Bahçeli'den AKP'nin HDP ziyaretine ilk yorum: Doğal ve doğru bir adım

Bahçeli'den AKP'nin HDP ziyaretine ilk yorum: Doğal ve doğru bir adım
MHP lideri Bahçeli, AKP'nin HDP ziyaretiyle ilgili ilk kez konuştu: "HDP'yle niye görüşülmüş? Biz buna nasıl tepki gösterecekmişiz? HDP'ye nasıl baktığımızı tekrar etmeye lüzum bile görmüyorum. AK Parti heyetinin CHP'yle kurduğu temasa ses çıkarmayanların bizim sırtımızdan HDP'yi dillerine dolamaları muflis bir tavırdır. Bizim gözümüzde CHP neyse HDP de odur."

Milliyetçi Hareket Partisi Genel Başkanı Devlet Bahçeli, partisinin grup toplantısında gündeme yönelik açıklamalarda bulundu. Bahçeli, "Atatürk'ün kurduğu partinin hasbelkader başına oturan zatın sömürgecilerin eline düşmesi, maalesef Türkiye Cumhuriyeti'nin kuruluş esaslarına tümüyle itiraz, hatta ihanettir. Gazi Mustafa Kemal Atatürk'ün emanetleri MHP'de ve Cumhur İttifakı'ndadır. Bu milli emanetlere asla leke sürülmeyecektir" dedi.

HESAP VERECEKLER

Bahçeli sözlerine şöyle devam etti: "Cumhuriyete yıkım projesi diyen arsız ve ahlaksız bölücüler inanıyorum ki milletin iradesiyle yıkılacaklar ve hesap verecekler, Türkiye Cumhuriyeti sonsuza kadar yaşayacaktır.

Bizim için milli hafızada yer etmiş her toprak parçası vatandır ve öyle de kalacak. İlelebet nesilden nesile bir dua gibi anlatılarak intikal edecek ve yaşatılacaktır. Artık sızlanmaya gerek yoktur. Türk milleti belini doğrultmuş, daha güçlü bir şekilde silkinip kalkmayı bilmiştir. Dünyanın konuştuğu bir Türkiye tablosu, değer biçilemeyen bir resim gibi karşımızdadır. Mağdurların sesi olan bir Türkiye gerçeği, hepimizde kibre varmayan bir gurur yaşatmaktadır. Ülkemiz doğuyla batı, kuzeyle güney arasında uzadıkça uzayan bir köprü, kucaklaşma sahası, bir yardımseverlik şahikası olarak sivrilmiştir. "

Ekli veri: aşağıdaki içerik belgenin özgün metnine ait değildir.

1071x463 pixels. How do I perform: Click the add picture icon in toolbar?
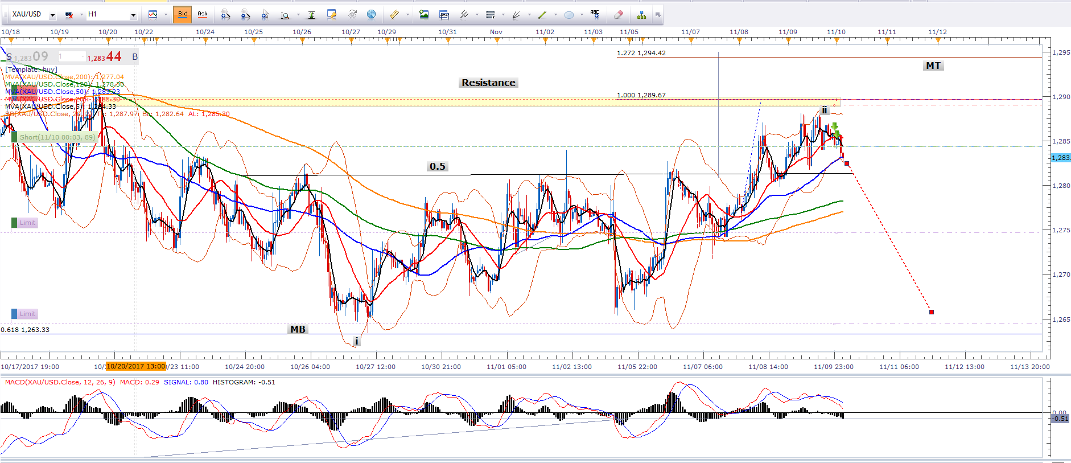[x=423, y=15]
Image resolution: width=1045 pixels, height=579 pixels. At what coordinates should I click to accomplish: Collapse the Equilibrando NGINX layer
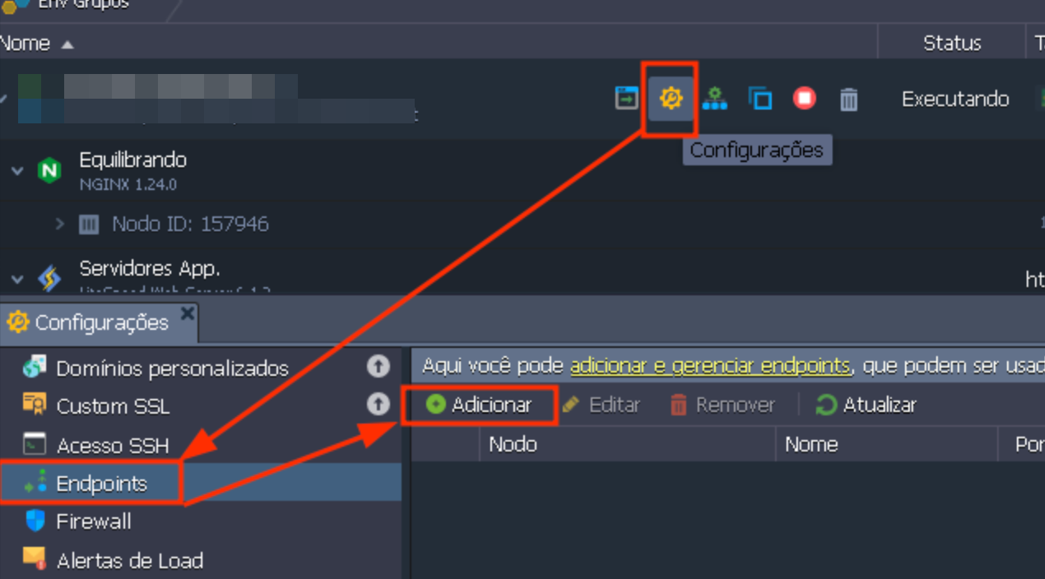[17, 171]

KILIÇDAROĞLU, TAŞERON BİR SİYASETÇİDİR:

Kılıçdaroğlu, CHP'nin başına paraşütle indirilmiş, özel görevlendirilmiş taşeron bir siyasetçidir. Bu görev, Atatürk'ü itibarsızlaştırma ve CHP'yi silme görevidir. Kılıçdaroğlu'nun hiçbir söz ve eylemi CHP'nin önceki genel başkanlarıyla bağdaşmamaktadır. Bu tavizkar zihniyetin siyaseti, hasım ve hezimet siyasetidir. Kendisi şaşkın ve şuursuzdur. ABD'den sonra Birleşik Krallık'ta soluğu alan Kılıçdaroğlu, kayıp sekiz saatin ve hamburgerli gezinin hemen ardından Birleşik Krallık sokaklarında kendisini ve partisini rezil etmiştir. Bir ara Londra tefecilerine ağzına geleni söyleyen Kılıçdaroğlu, bu sefer tefecilerin kafesine kanadı kırık bir kuş gibi girip yemlenmek için avuç açmıştır.

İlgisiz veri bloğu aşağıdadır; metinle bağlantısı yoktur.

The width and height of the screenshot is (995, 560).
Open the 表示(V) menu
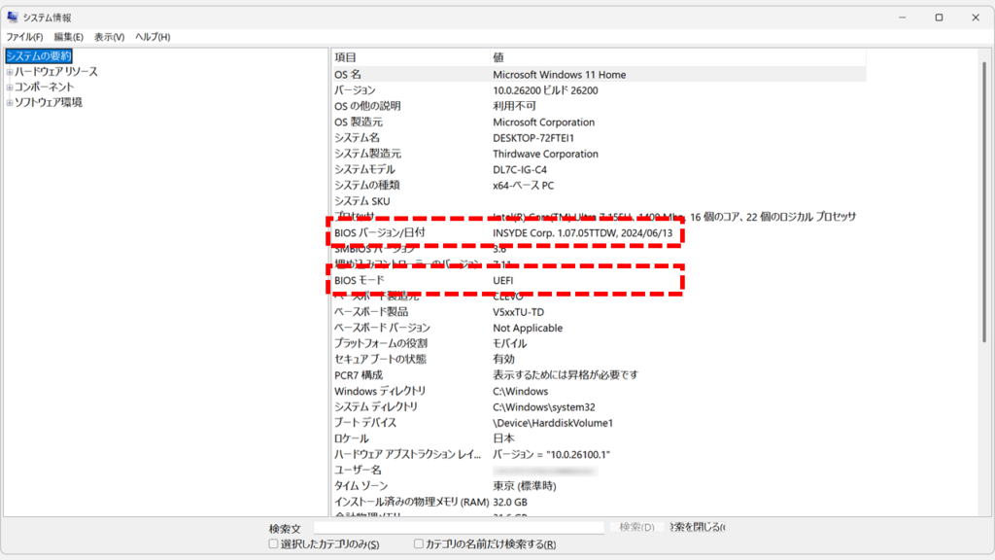click(109, 37)
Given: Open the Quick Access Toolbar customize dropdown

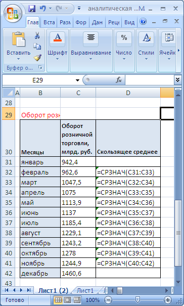Looking at the screenshot, I should click(x=79, y=9).
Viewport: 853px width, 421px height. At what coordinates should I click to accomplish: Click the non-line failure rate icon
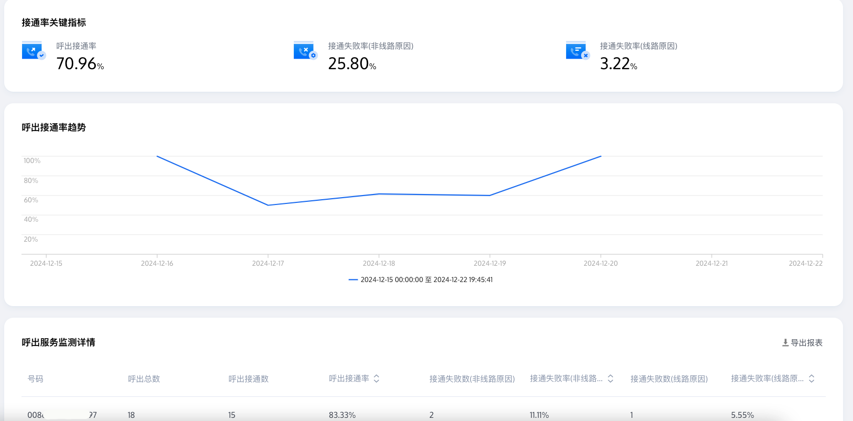[305, 50]
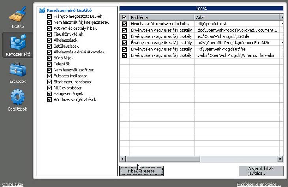Click the 100% progress bar

(x=201, y=8)
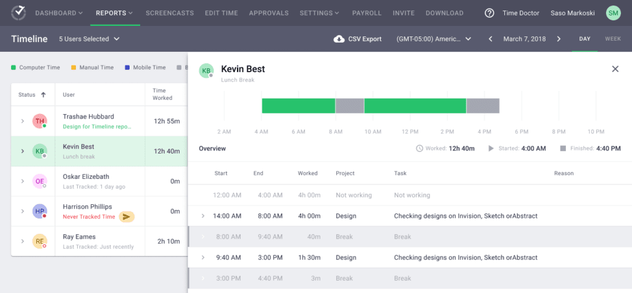Image resolution: width=632 pixels, height=293 pixels.
Task: Click the Time Doctor checkmark logo
Action: point(19,12)
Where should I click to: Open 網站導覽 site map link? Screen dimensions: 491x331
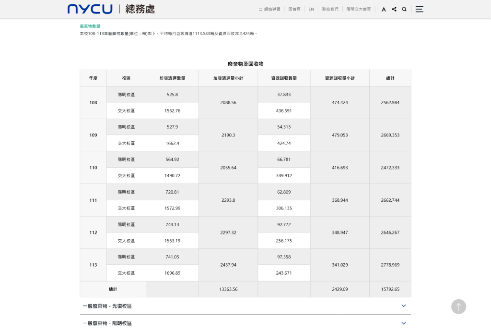click(270, 9)
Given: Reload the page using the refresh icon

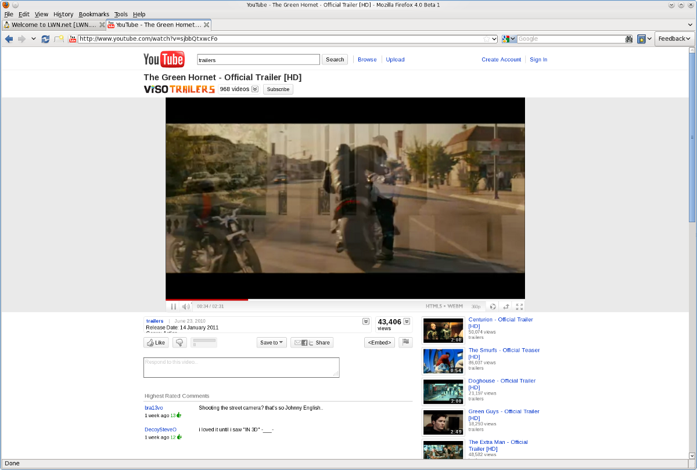Looking at the screenshot, I should click(x=45, y=39).
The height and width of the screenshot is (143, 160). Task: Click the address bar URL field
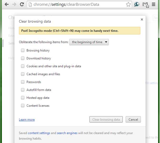point(78,4)
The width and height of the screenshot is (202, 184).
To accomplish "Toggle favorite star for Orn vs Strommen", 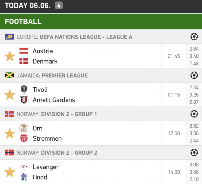I will [10, 133].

KILIÇDAROĞLU BU DEVRİN ALİ KEMAL'İDİR

Türkiye'nin gri listede olduğunu saygısızca lanse eden Kılıçdaroğlu, bizim için simsiyah bir şahsiyettir. Yalan fabrikasıdır, iftira madenidir. Temiz para derken Türkiye'yi narko-devlet olarak yabancı ülkelerde ispiyonlayan Kılıçdaroğlu, bizim gözümüzde bu devrin Sait Mollası, Ali Kemal'i, sömürgeciliğin inzibat görevlisidir. Bir değil, bin kere yazıklar olsun diyorum.

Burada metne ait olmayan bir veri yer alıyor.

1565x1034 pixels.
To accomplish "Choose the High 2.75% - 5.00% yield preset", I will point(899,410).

Türk milletinin her kuruşu temizdir, alın teridir. Türk milletinde paraya istikbalini satacak gençlik yoktur. Türk milleti cebi para dolsun diye ruhunu asla kiraya vermeyecektir. Türkiye'yi sağda-solda, parti odalarında veya grup kürsülerinde kara parayla itham edenler, Türk askerine, Türk polisine uyuşturucu ticaretiyle ilgili çamur atan kim olursa olsun bizim gözümüzde tescilli vatan hainidir. Cari açığı kapatmak için uyuşturucu ticaretine göz yumulduğunu iddia etmek FETÖ ağzıdır. Kılıçdaroğlu'nun söylediği söze bakın, girdiği ilişki ağlarına bakın. Kılıçdaroğlu, kara para görmek istiyorsa HDP'yi incelesin. Bölücü terör örgütünün karanlık servetiyle ilgilensin.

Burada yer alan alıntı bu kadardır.